Yesterday as I drove through a neighboring village on my way home from Milot hospital, Brother Borell flagged me down with a finger wag and a nod, which I was to understand, meant “stop”.

After the usual pleasantries and inquiries about family and children and the wellness of them all, he says, “Sister Christina, my brother’s son, Grey, is very sick.  He has high fever and pain in his bones. It’s the virus.  We don’t know what to do.”

Litzner, aka “Gris” (Grey, in Creole) is a young boy in our community of Lagossette.  He is the son of a poor farmer who works the ground next to our compound, and whose wife who works in the laundry pavilion here at COTP.

While you might notice his labored walk and awkward crutch use as his palsied body moves along the dusty roadside on his way to school, you are more likely to take note of his flashy smile and cheeky spirit.  If he has limitation from his crippled form he’s not about to admit it in his face.  He is full of life despite his daily struggle against the movements of his own body.  But as I step through the open doorway of his stick woven house, none of that life is observable as he lays on a simple, clean, reed mat on the ground.  His eyes are open but dulled with pain.  His forehead glistens with the sweat of his fever, and his parents wear the tired worry in their shoulders and brows of those who love but have nothing else to give.  He appears to have Chikungunya, the mosquito-borne virus hitting Haiti and the Dominican hard right now.  He father says he has already been sick for a couple of days and they do not know what to do to help him.  They cannot afford to seek medical care.  They cannot afford a bottle of Tylenol to help ease the pain and fever he suffers from.  They cannot afford to build a house to better shelter him, so they pray and apply the traditionally known leaves and herbs to try to alleviate his illness.

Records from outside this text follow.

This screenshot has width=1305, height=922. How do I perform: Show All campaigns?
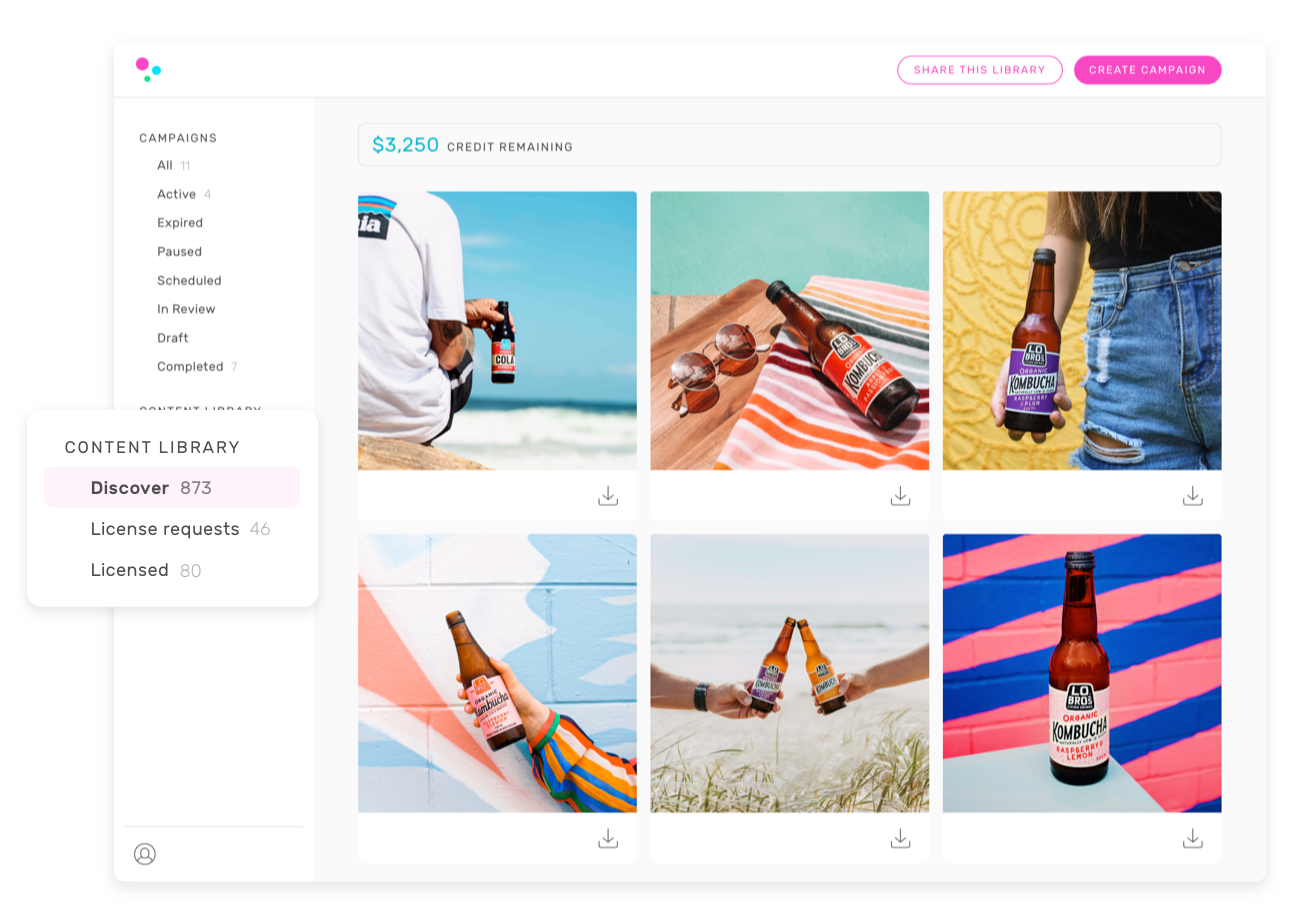[165, 166]
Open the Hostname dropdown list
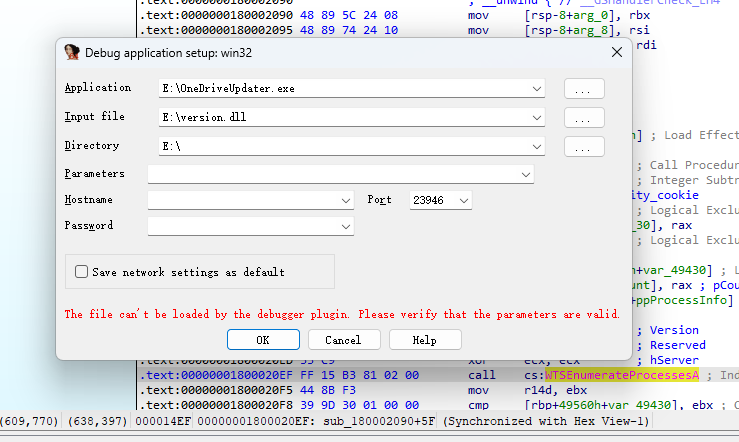 point(346,201)
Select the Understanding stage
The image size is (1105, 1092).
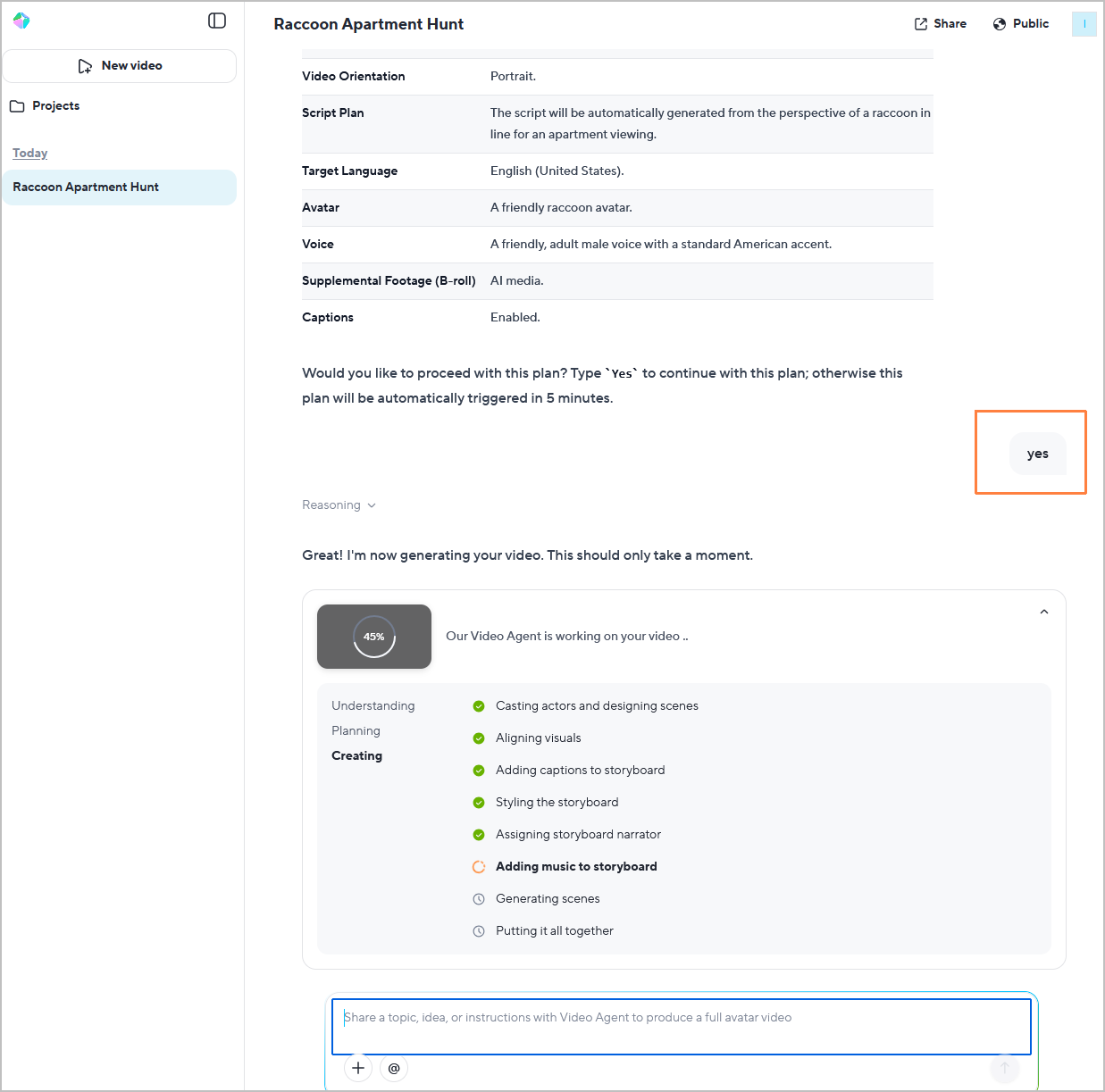pyautogui.click(x=373, y=706)
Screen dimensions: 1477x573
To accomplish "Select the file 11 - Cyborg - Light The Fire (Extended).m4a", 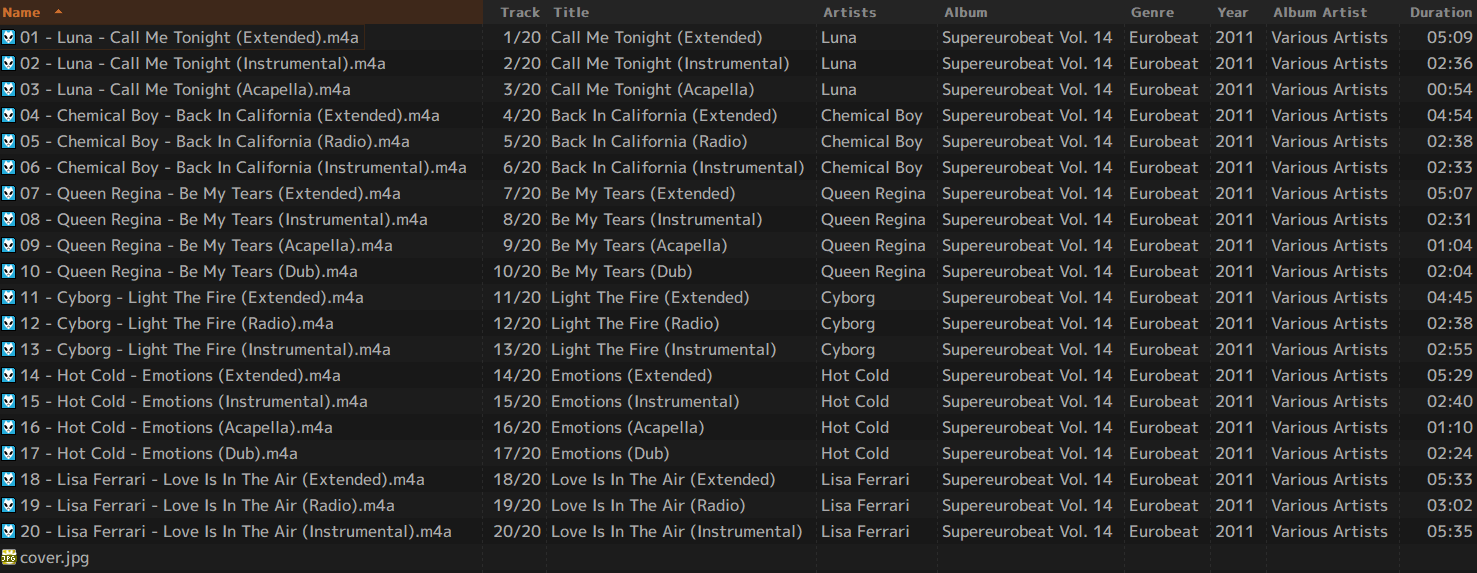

There is not much more I can do for them, but I listen, and pray, and then I take his mom back to my place and give her some acetaminophen in a little bag with careful instructions for how to take them and not to take more than instructed.  They are so grateful for this small thing that I feel ashamed not to do something more.  A dollar’s worth of off-brand Tylenol and sympathy… that is all I have to give right now.

Almost every day I hear similar accounts from friends and people I know from our village or towns nearby.  A family member is sick with “virus Chikungunya” — a father, a wife, a child.  And I pass out my little oval tablets from the big bottle that never seems to run dry.  When life is already hard in this place, I want to do something to show those around me that I care about their added burden.  Perhaps the bottle of Tylenol is just a good reminder for me of Mother Theresa’s God-filled words to “do small things with great love”.

According to the CDC, Chikungunya began in West Africa in 1952 and has sickened people worldwide since then. Only recently has it made it’s way to the Caribbean and not to Haiti and the Dominican Republic until 2013.   For most people symptoms develop 3-7 days after a bite from an infected mosquito.  Primary symptoms are high fever (102 F) and joint pain for 3-7 days.  Other possible symptoms are headache, muscle pain, joint swelling, and rash.  In some people, joint pain can continue for months to a year.  People at risk for more severe illness are those who compromised health,  underlying health conditions the very young, and the older adults (over 65).

Here at COTP increased groundskeeping including mowing and restructuring drainage as well as spraying of the grounds is being done to help prevent exposure to the virus.  Even so 3 people on the compound have gotten it thus far.

If you would be willings, I would appreciate prayer for our community and compound and that God would be glorified even for those who afflicted with this rough disease.